The Syrian popular movement has been demanding dignity, freedom, social justice, economic opportunities, and the overthrow of the regime. The popular movement has shown a capacity for uniting the downtrodden of all sects who suffered from the authoritarian and neoliberal policies of the regime. But the regime’s repression has claimed 8314 martyrs, over 35,000 injured, over 65 000 missing individuals and more than 212,000 prisoners, according to the Strategic Research and Communication Centre on 12 February.

In this context some sections of the Syrian opposition have fallen into the trap of calling for Western intervention. They seem to believe that ‘my enemy’s enemy is my friend’. But nothing could be further from the truth. The imperial powers have no wish to see a free, just, democratic Syria. The West would rather see another regime in Syria than the one of Assad not because of its murderous behavior towards the popular movement but because it sees in this regime an ally of Iran, Hamas and Hezbollah.

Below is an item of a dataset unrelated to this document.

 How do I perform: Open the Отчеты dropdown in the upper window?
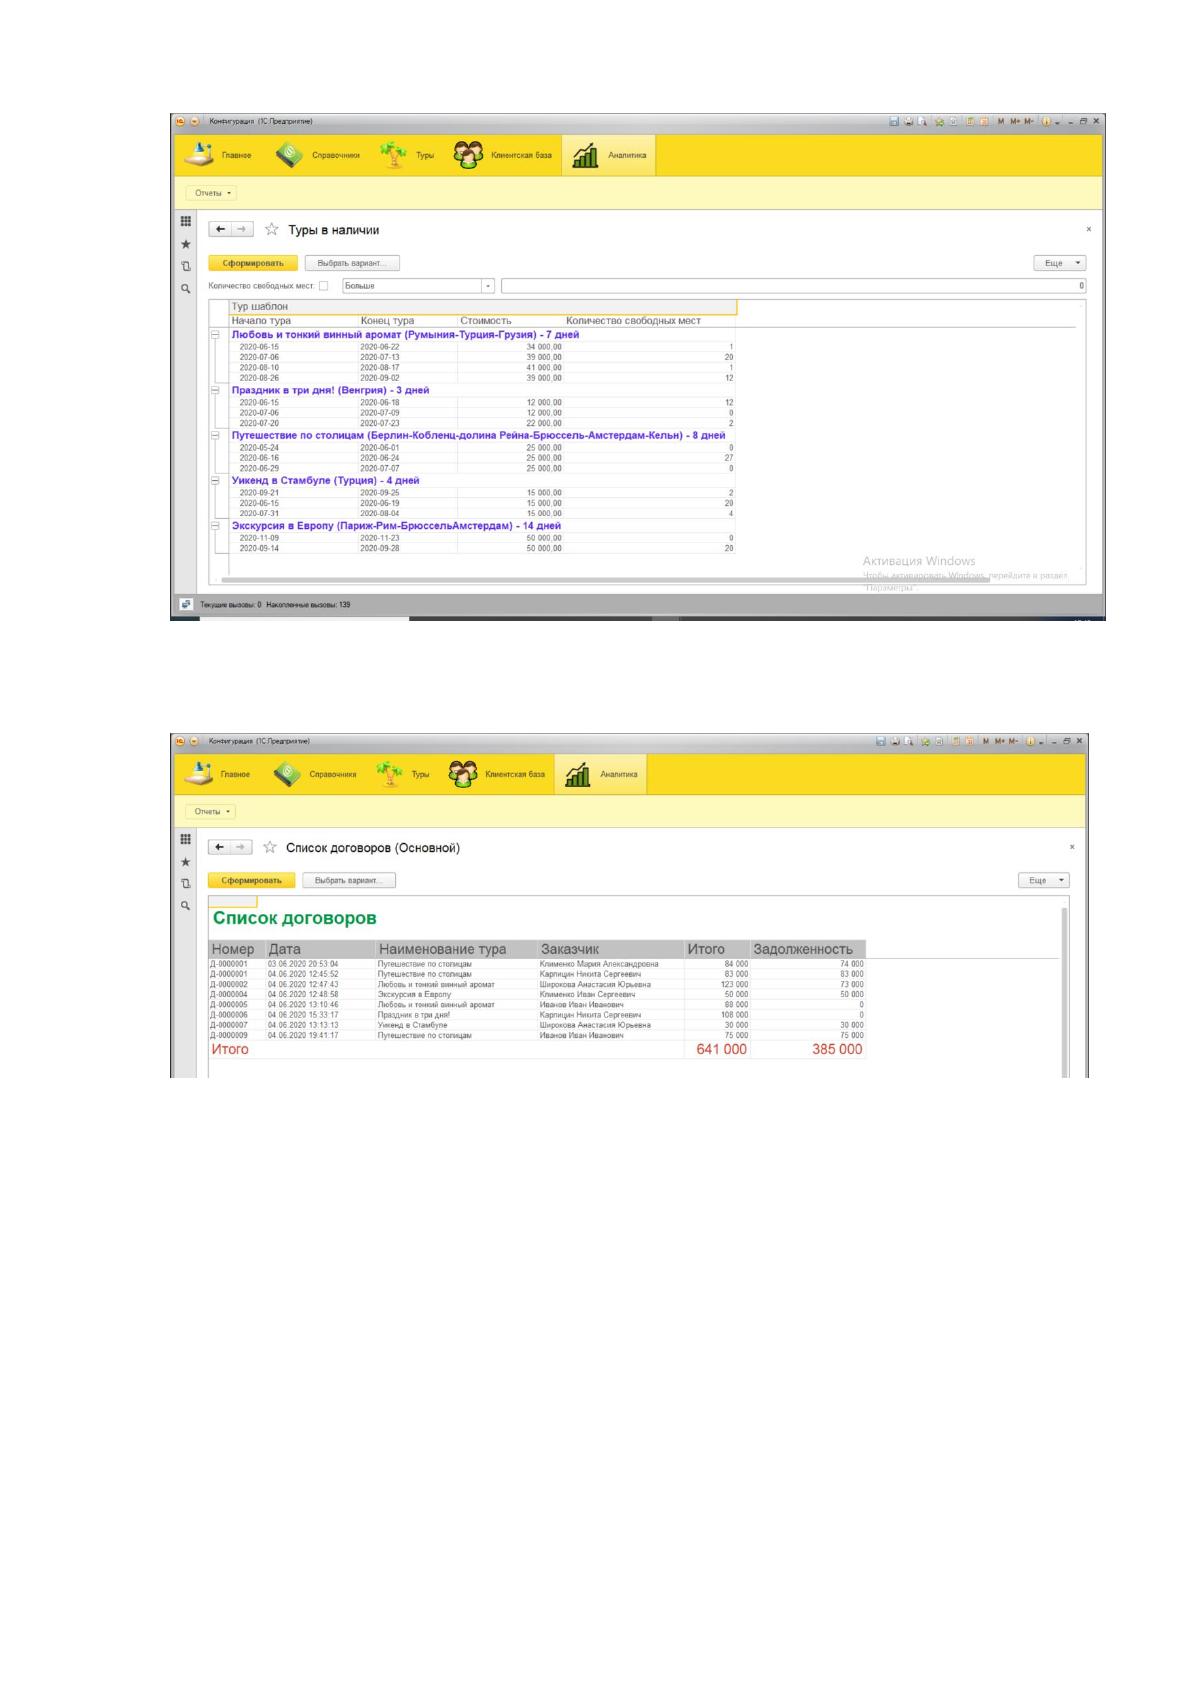[x=212, y=193]
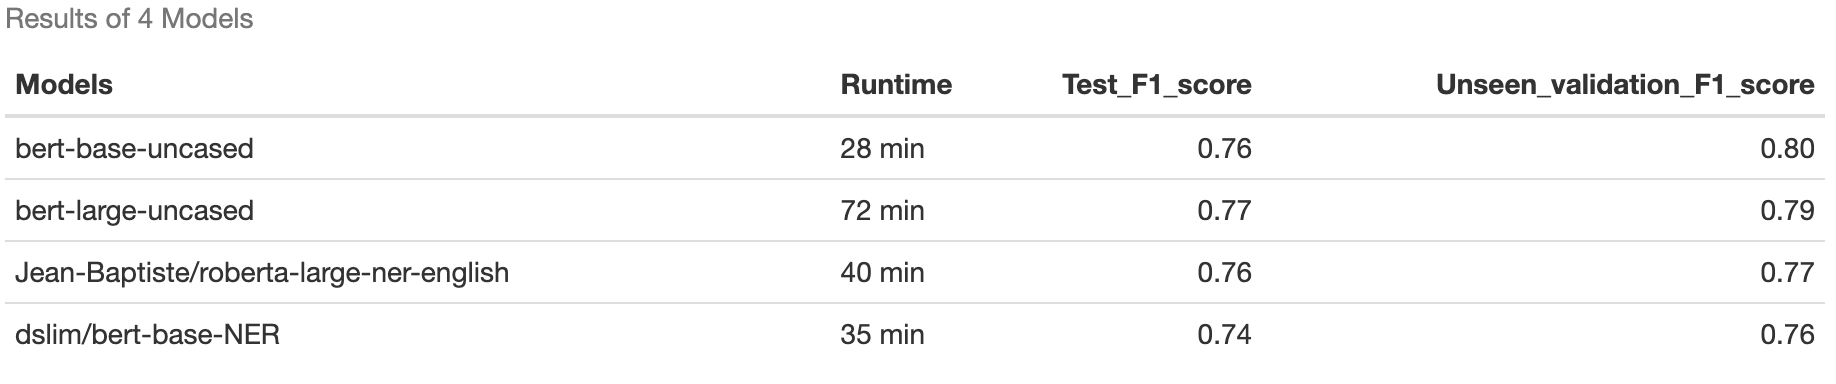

That the support of the Syrian regime for these movements is more rhetoric than reality is a secondary issue for the imperialists. They detest even verbal encouragement of opposition. And in the case of the alliance with the Iranian regime, the Syrian regime is allying itself with the state which is the number-one foreign-policy problem for the US in the Middle East.

So if these sections of the opposition get their way, Syria’s post-Assad government will be a craven hired gun for US policy in the Middle East – and that is very far from where the majority of Syrians fighting and dying for the revolution want to be.

It is the Syrian people who have pressured the Syrian regime to support resistance in the past. It is the Syrian population who welcomed Palestinian, Lebanese and Iraqi refugees when they were attacked and occupied by imperialist powers. Many Palestinian refugees in Syria have participated in the revolution and suffered alongside their Syrian brothers and sisters. A joint statement of Palestinian intellectuals has also condemned the Syrian regime’s use of the Palestinian cause to repress the popular movement, while demonstrations in Palestine have happened in support of the Syrian revolution.

The Syrian regime’s anti-imperialist credentials are also undermined by its increasingly neo- liberal economic policies based on foreign investments from Gulf countries such as Saudi Arabia – and the abandonment of social policies, notably the progressive cancellation of its subsidy system in numerous areas of society, causing increasing social inequalities and poverty.

This regime finds support – alongside the security service apparatus – among the predominantly Sunni and Christian bourgeoisie in Aleppo and Damascus, which benefited from the neoliberal policies of recent years. The regime has built a network of loyalties through various ties, mainly economic, with individuals from different communities. The policies of the regime have benefited a small oligarchy.

The Syrian opposition needs to protect the revolutionary process in the country from the imperialists. The movement is struggling to build a new Syria, which would be democratic, socially progressive and anti-imperialist. Foreign interventions in Iraq, Afghanistan and Libya overthrew the dictatorships, but did not bring what the Syrian people are today struggling for.